At this point, the Muse pulled up a second, previously unrelated story bit out of my memory and jammed it into the scene, then announced “They go together. Your turn.” Note that as this is going on, I’m still trotting away, with at least an hour of weights and cardio to go before I can get to pen and paper. Shaking my fist at the Muse does nothing but make the other folks at the gym concerned about my sanity, so I grimace and do what I can to lock the ideas into my memory.
This was a mild example of the Muse at work. Last week, as I tried to get the revisions to Non-fiction 1 done and polish some on Non-fiction 2, the Muse reminded me that I had a WWI novel to research, and another Colplatschki book to write. “What do you mean? That was a short story that turned into a four-book series and a novella. Enough’s enough.”
Muse pulled a book off the shelf and dropped it on my toe. “Nope. Go back, use this scene, and you need to read this and a few others.” I looked at the book and groaned. So that was why Muse prodded me to read about the lead-up to the Thirty Years War last year! “Quite whining, you can reuse some of the writings you cited in Book Four.” Thanks, Muse.
“Oh, yeah, and there may be a sequel to the WWI book. The Twenties and Thirties were pretty interesting in the Hapsburg Confederation after all.”
Arrrrrgh! What became of a nice, orderly mind that stays on track?
“Thpppth,” Muse replied. “And you might consider taking those Cat stories that you don’t know what to do with and turning them into a novel.”
No!
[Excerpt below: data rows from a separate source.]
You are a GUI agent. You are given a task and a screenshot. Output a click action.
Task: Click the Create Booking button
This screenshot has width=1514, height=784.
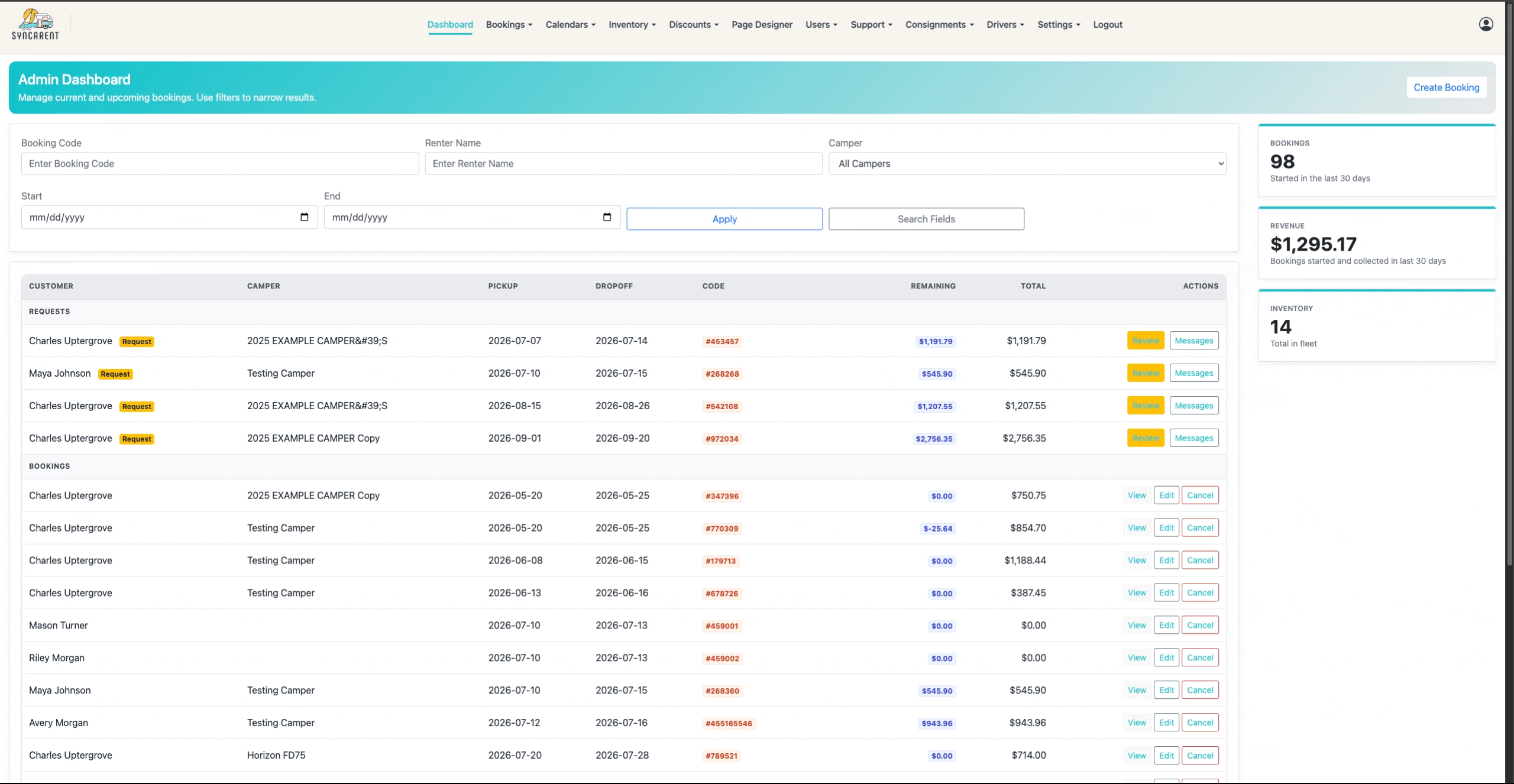1446,88
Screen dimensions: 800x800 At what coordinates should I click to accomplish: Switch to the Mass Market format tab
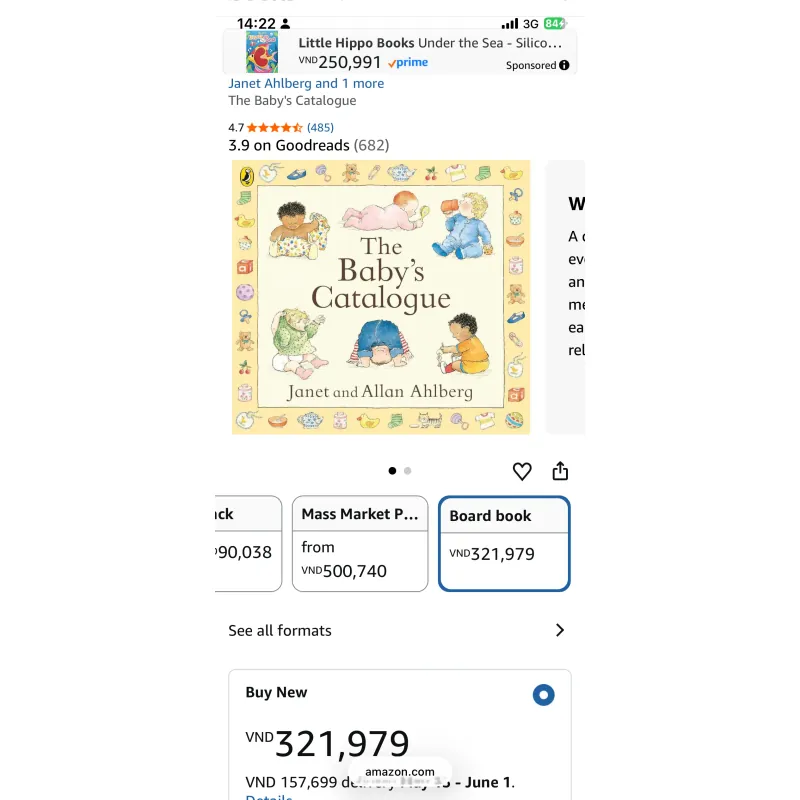[x=360, y=543]
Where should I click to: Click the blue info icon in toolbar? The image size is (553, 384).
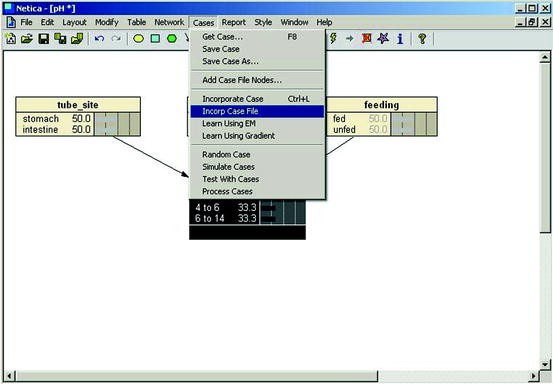point(400,38)
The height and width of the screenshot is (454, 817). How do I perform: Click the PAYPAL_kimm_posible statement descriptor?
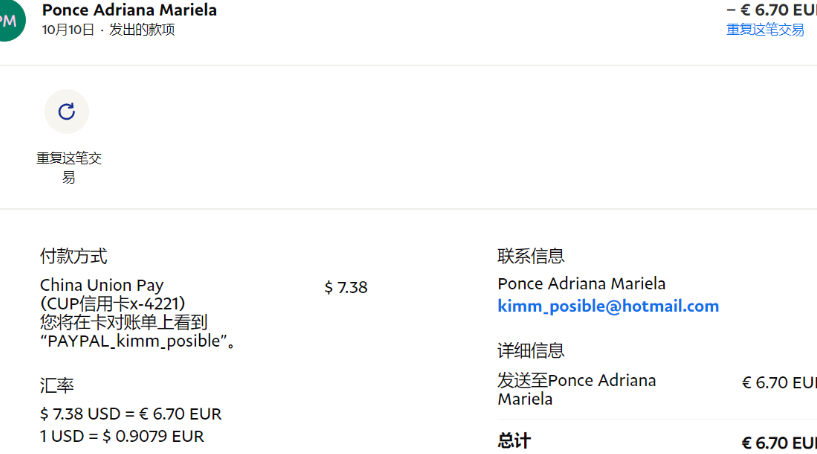click(133, 341)
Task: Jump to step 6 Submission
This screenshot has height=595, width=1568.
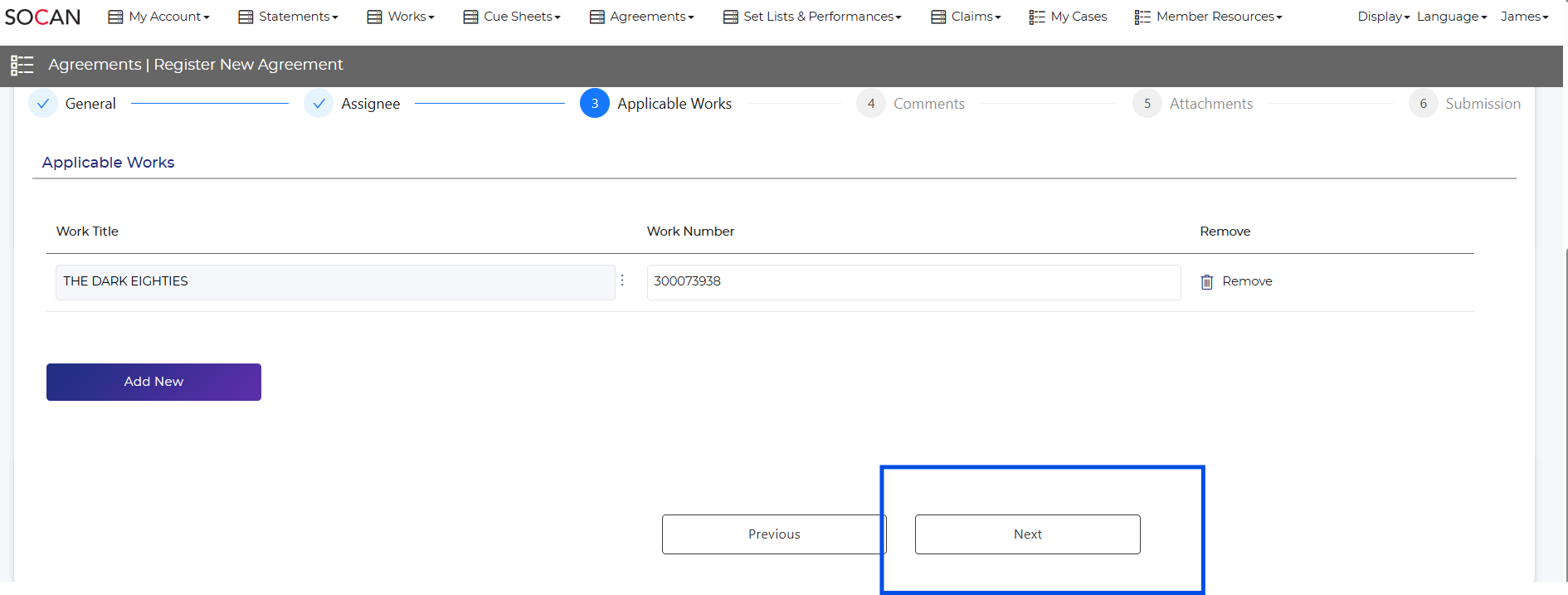Action: (x=1423, y=104)
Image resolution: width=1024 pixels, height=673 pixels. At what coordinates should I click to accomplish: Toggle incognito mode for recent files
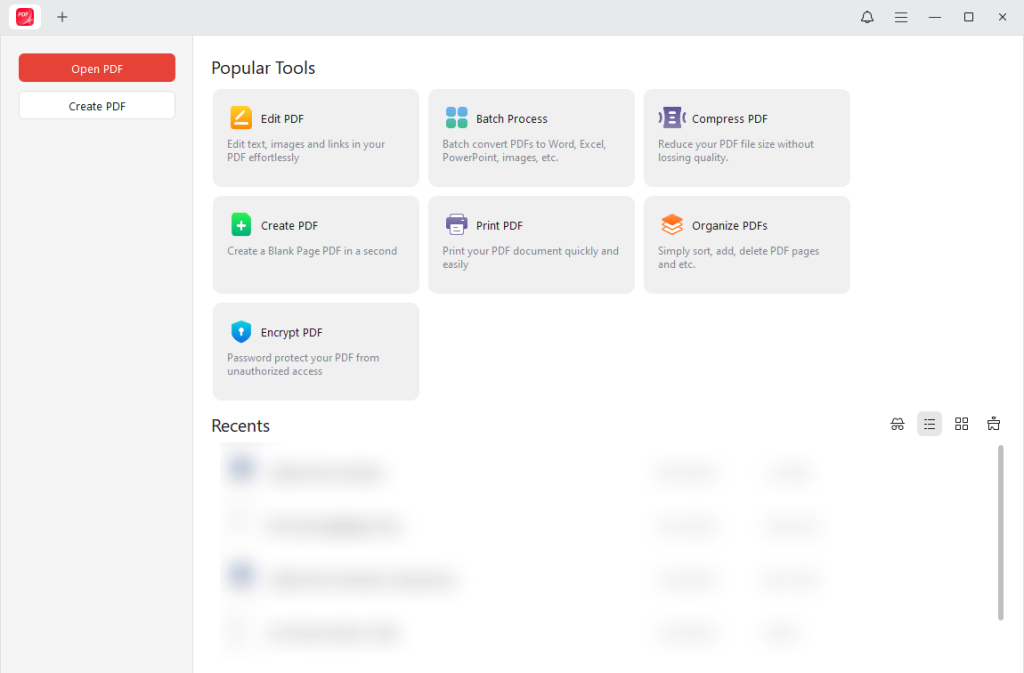(897, 423)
Oh no, no, that’s asking too much. Really, come on, Rada likes short stories.
“Bullcorn. But that’s for the future.”
Whimper. Putting your fingers in your ears and going “la, la, la I can’t hear you” does not work on the subconscious. I know I should have kept my mouth shut back in early January when I was wondering where my next stories would come from, since it felt as if the well had run dry.